Крепкие старушки с пригоревшими лицами побирались предметно, по рядам частников, плотно набивая самошивные торбы чуть потраченным или милосердным. «Подальше положишь – поближе возьмешь».

– Капустку я с уксусом делала, скоропостижную.

Крепкие старушки с печеным румянцем делили молочное угодье, ошеломляя нарастающим удельным весом колобков, слитков, шматков, горок, банок, ложек. Стаканы каучуковой ряженки замороченного, задохнувшегося цвета затягивала выпукло-съедобная кожура.

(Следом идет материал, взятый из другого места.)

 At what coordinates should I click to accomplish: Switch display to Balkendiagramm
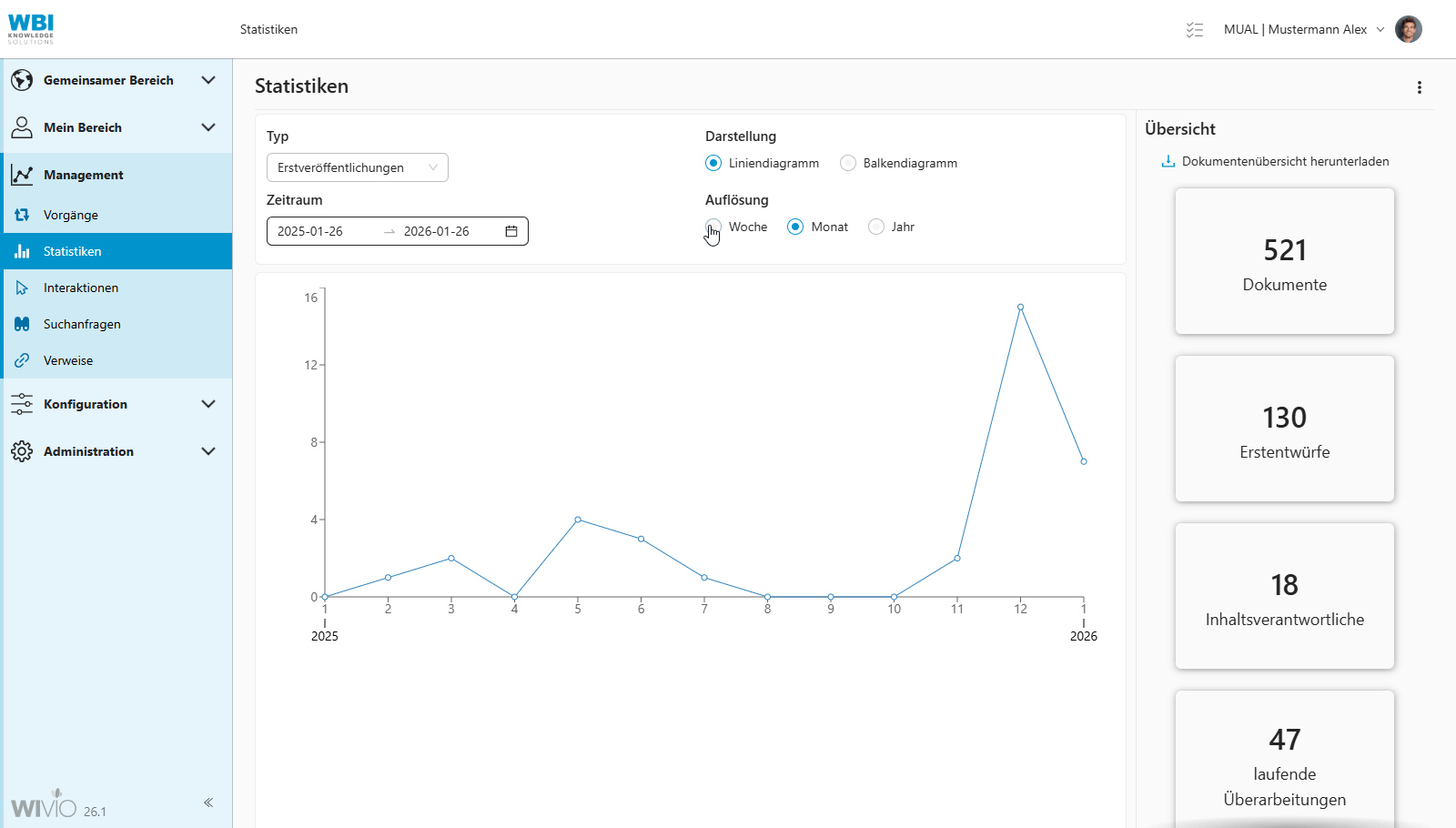point(848,164)
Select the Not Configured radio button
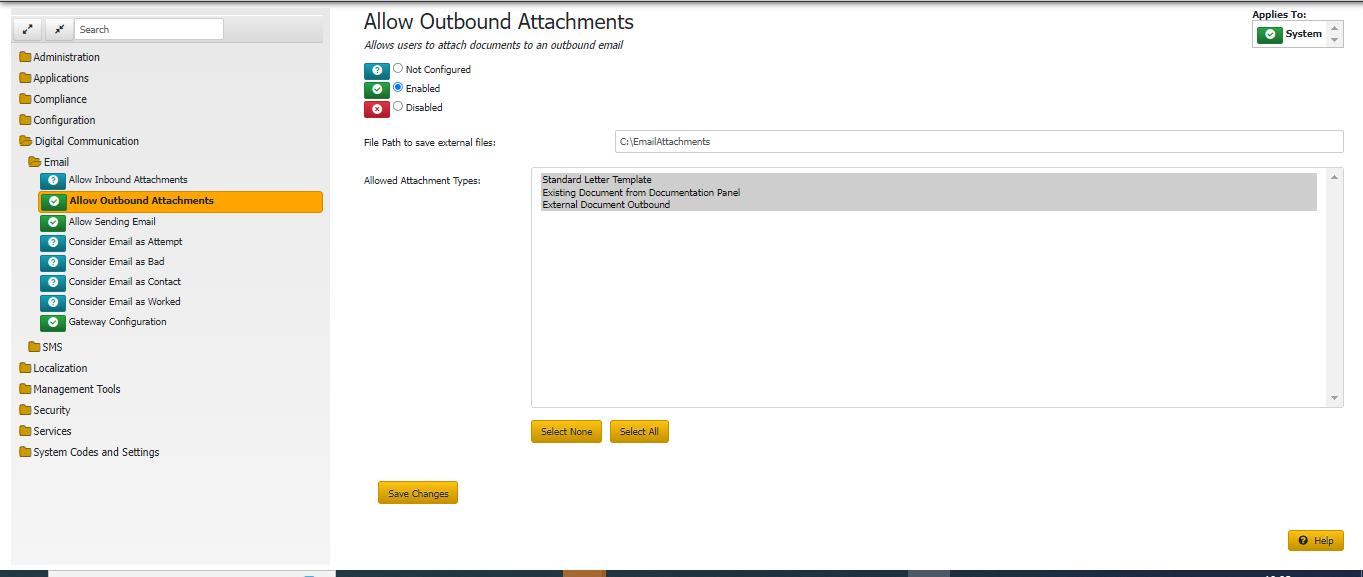This screenshot has height=577, width=1363. pos(398,69)
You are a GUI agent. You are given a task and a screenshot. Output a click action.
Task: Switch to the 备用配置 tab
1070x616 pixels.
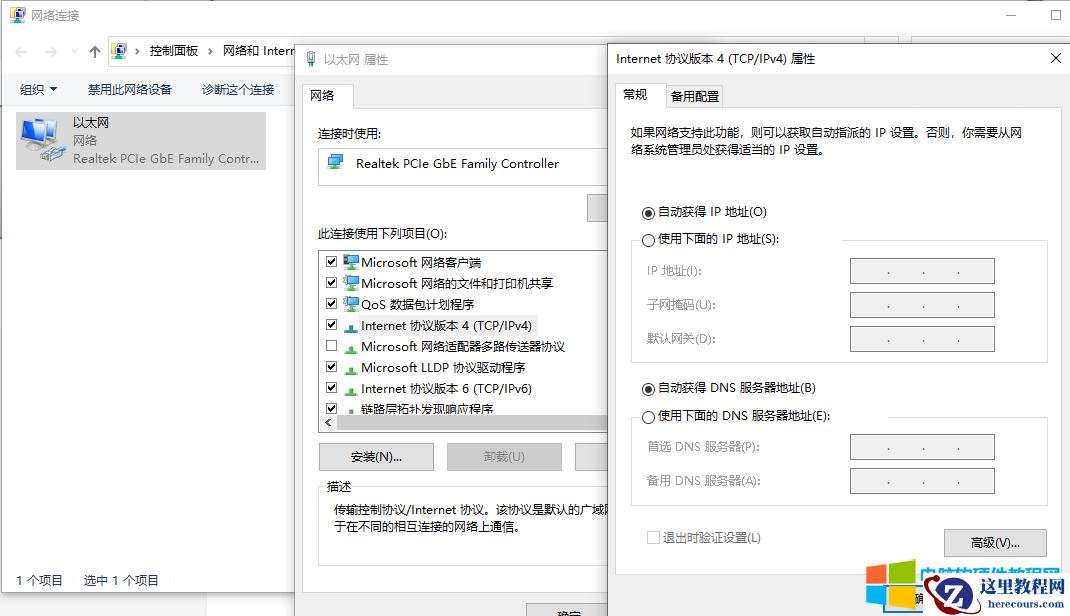point(696,95)
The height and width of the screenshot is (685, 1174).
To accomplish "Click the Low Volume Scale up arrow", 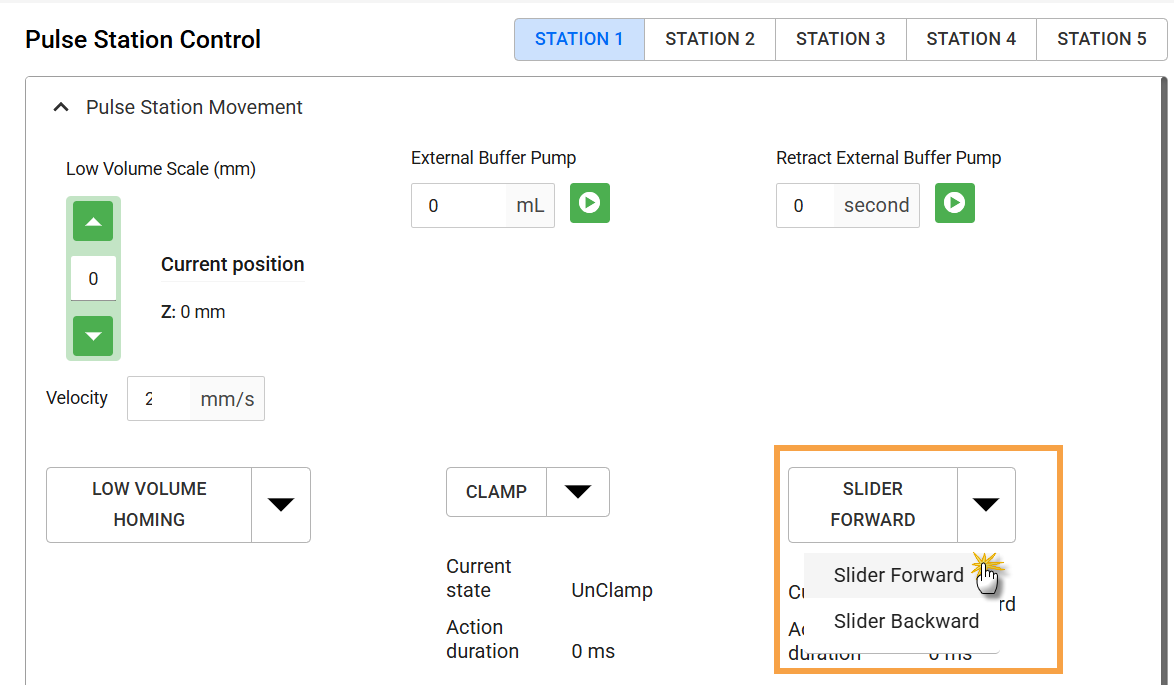I will point(93,221).
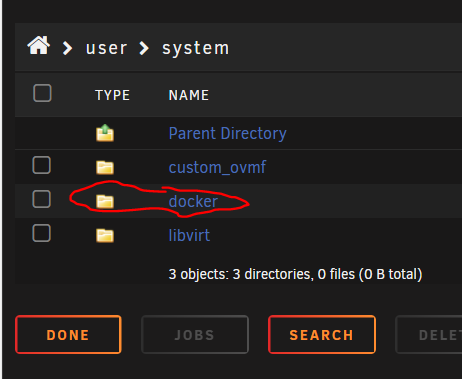The image size is (462, 379).
Task: Go to the root via home icon
Action: point(39,45)
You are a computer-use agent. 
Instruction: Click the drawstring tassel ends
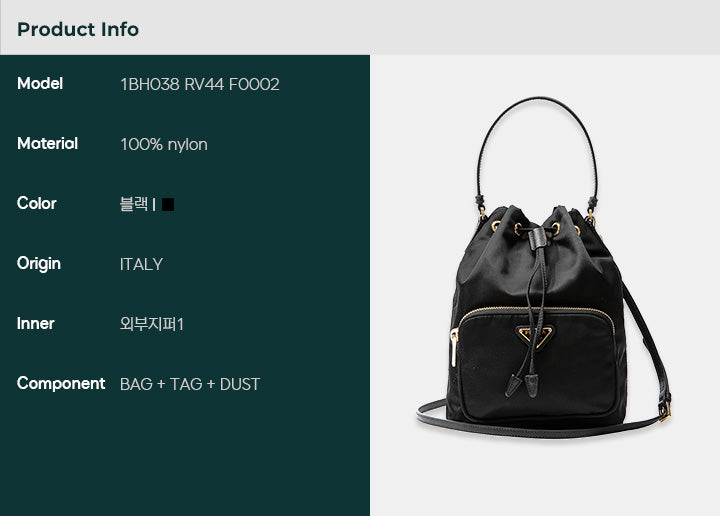point(523,386)
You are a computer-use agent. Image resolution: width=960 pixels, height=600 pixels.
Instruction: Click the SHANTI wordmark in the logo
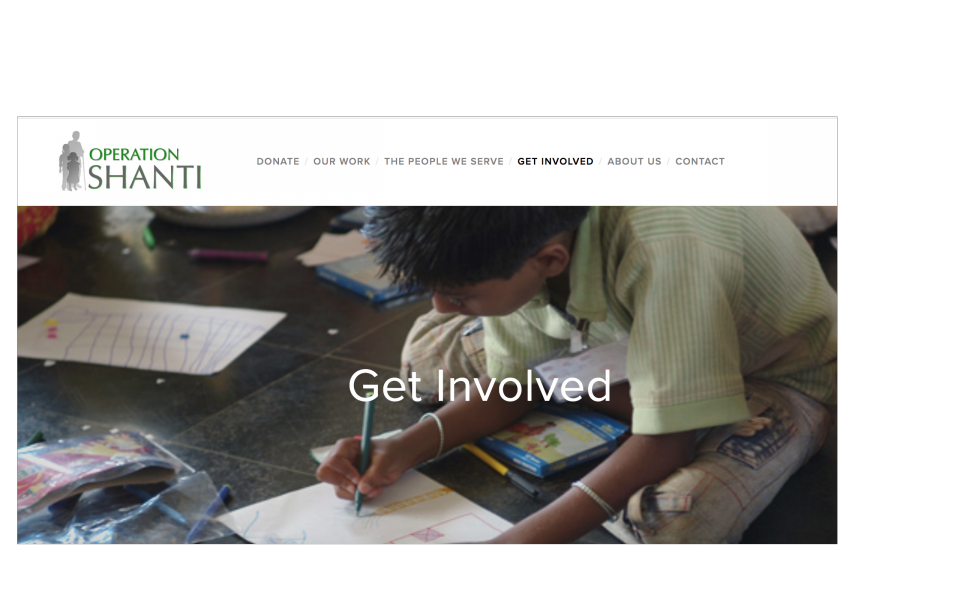tap(144, 178)
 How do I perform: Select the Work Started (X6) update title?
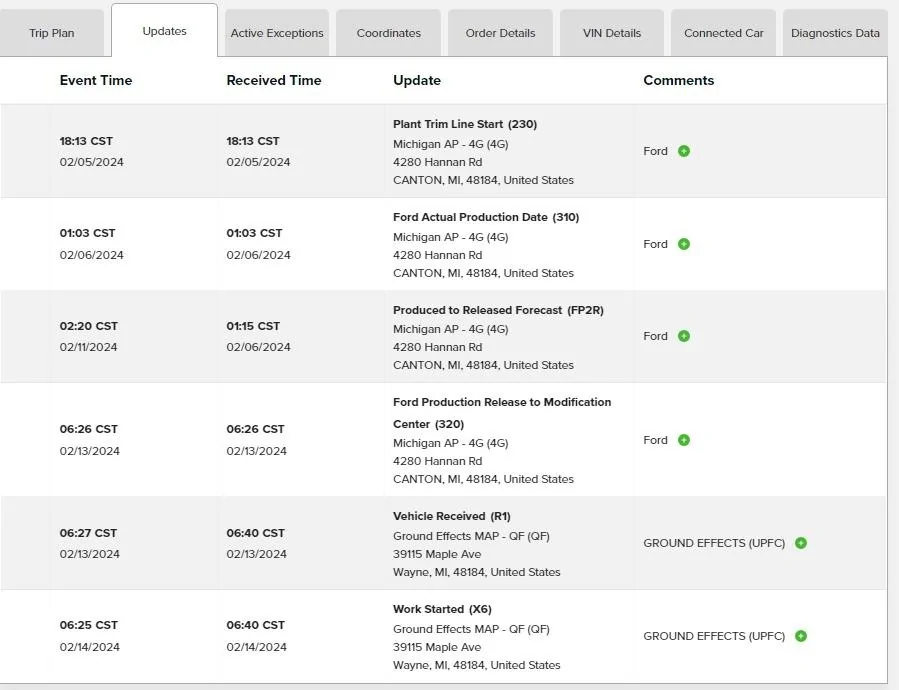pos(442,609)
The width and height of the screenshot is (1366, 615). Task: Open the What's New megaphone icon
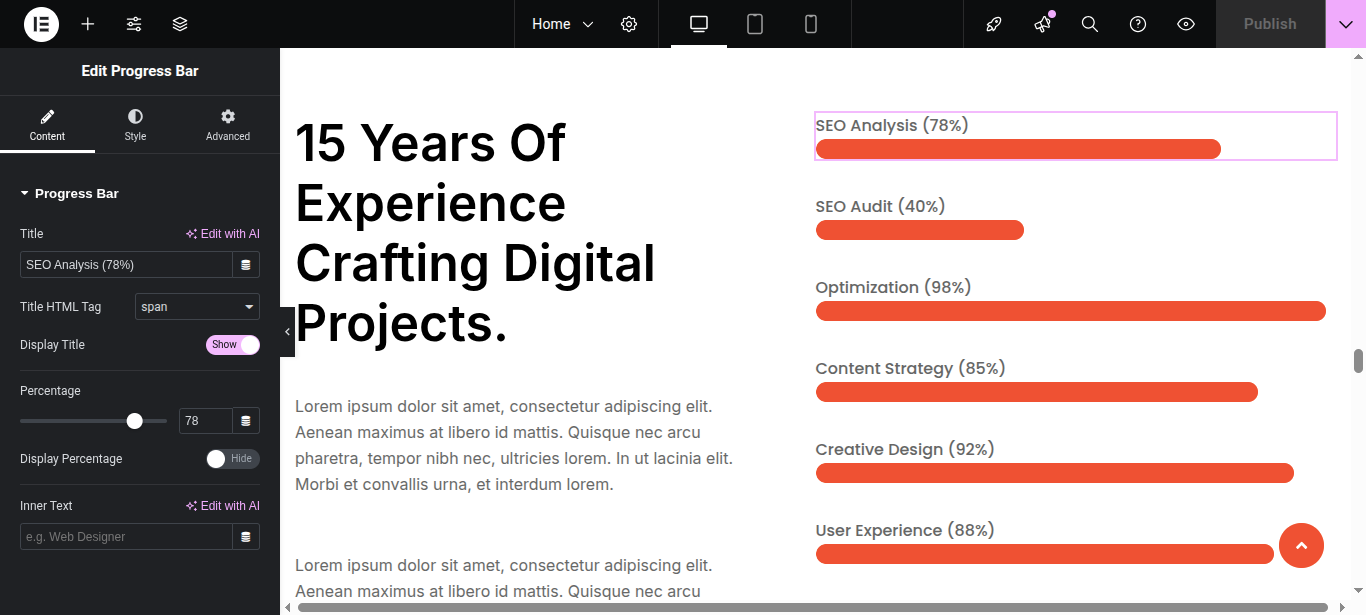point(1043,24)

«Но у холма нет вершины, у холма нет вершины, он круглый как эта земля».


Первый раз она поднялась со мной на рынок в авитаминозное межсезонье. Мы чавкали снежным сорбетом, сглатывали прозрачный с металлическим привкусом воздух, чувствовали как вытягивается наше теплое дыхание, расползаясь и смешиваясь с пресным бесцветным небом. Детское предвкушение простуды, подтачивая тугую перепоночку горла, заставляло искать противоядие серо-сырому весеннему полосканию, выслеживать пропавшие цвета.

Мелькали на краях наших разговоров, дразнились и прятались глупые цыплячьи пятнышки. Из раковины горла с каждым глотком суфлировали – аскорбинка, ее прыгучие драже, вероятно, потому и приклеенные к зеленым аквариумным веточкам, – они все чаще попадались в руках встречных вестников, спешащих с рынка. И вот в подножии холма, с подсказкой едкого запаха, с жертвенными осыпями желтой, разваренной пшенки возле коробок с ней.